The first few lines tell us this happened from CPU 0 on BANK 11. This wasn’t much help, as the board only has 8 memory banks. It was suggested in #debian on freenode that the high bank number might be due to dual channel memory, but then how do I pinpoint the physical stick?
mcelog tells us a weird bank number, but it has something else that’s vitally important; the address.

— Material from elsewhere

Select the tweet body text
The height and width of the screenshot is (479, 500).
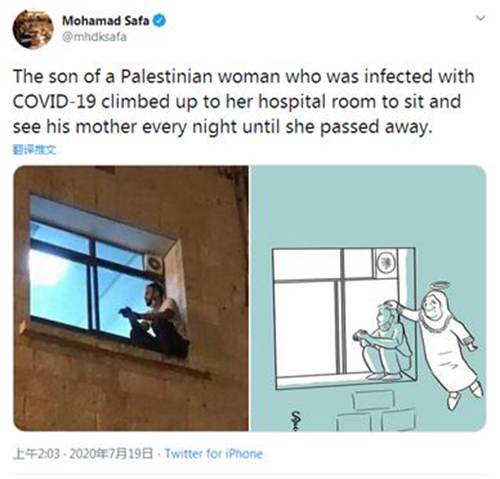pos(243,101)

ADDR 9ce494000 is a memory address on the faulty stick, and dmidecode can tell us which stick is responsible for that address:
# dmidecode -t 20 [...snip...] Handle 0x005E, DMI type 20, 35 bytes Memory Device Mapped Address Starting Address: 0x00800000000 Ending Address: 0x00BFFFFFFFF Range Size: 16 GB Physical Device Handle: 0x005D Memory Array Mapped Address Handle: 0x0058 Partition Row Position: 1 [...snip...]
This should be the problematic RAM stick, as address 0x009CE494000 is between 0x00800000000 and 0x00BFFFFFFFF. The stick has “Physical Device Handle” 0x005D. dmidecode can show us more information about this handle:
# dmidecode -t 17 [...snip...] Handle 0x005D, DMI type 17, 40 bytes Memory Device Array Handle: 0x0057 Error Information Handle: Not Provided Total Width: 72 bits Data Width: 72 bits Size: 16384 MB Form Factor: RIMM Set: None Locator: DIMM_B1 Bank Locator: NODE 1 Type: DDR4 Type Detail: Synchronous Speed: 2133 MHz Manufacturer: Samsung Serial Number: 32BFE65D Asset Tag: DIMM_B1_AssetTag Part Number: M393A2G40DB0-CPB Rank: 2 Configured Clock Speed: 2133 MHz Minimum Voltage: Unknown Maximum Voltage: Unknown Configured Voltage: Unknown [...snip...]
Here you can look at the Locator, or the Asset Tag fields. Both show the memory slot as DIMM_B1. Now that’s something we can use! Looking in the motherboard manual, available online, one can see where DIMM_B1 is:
So that’s the bad stick, which will be going back to the supplier with an RMA.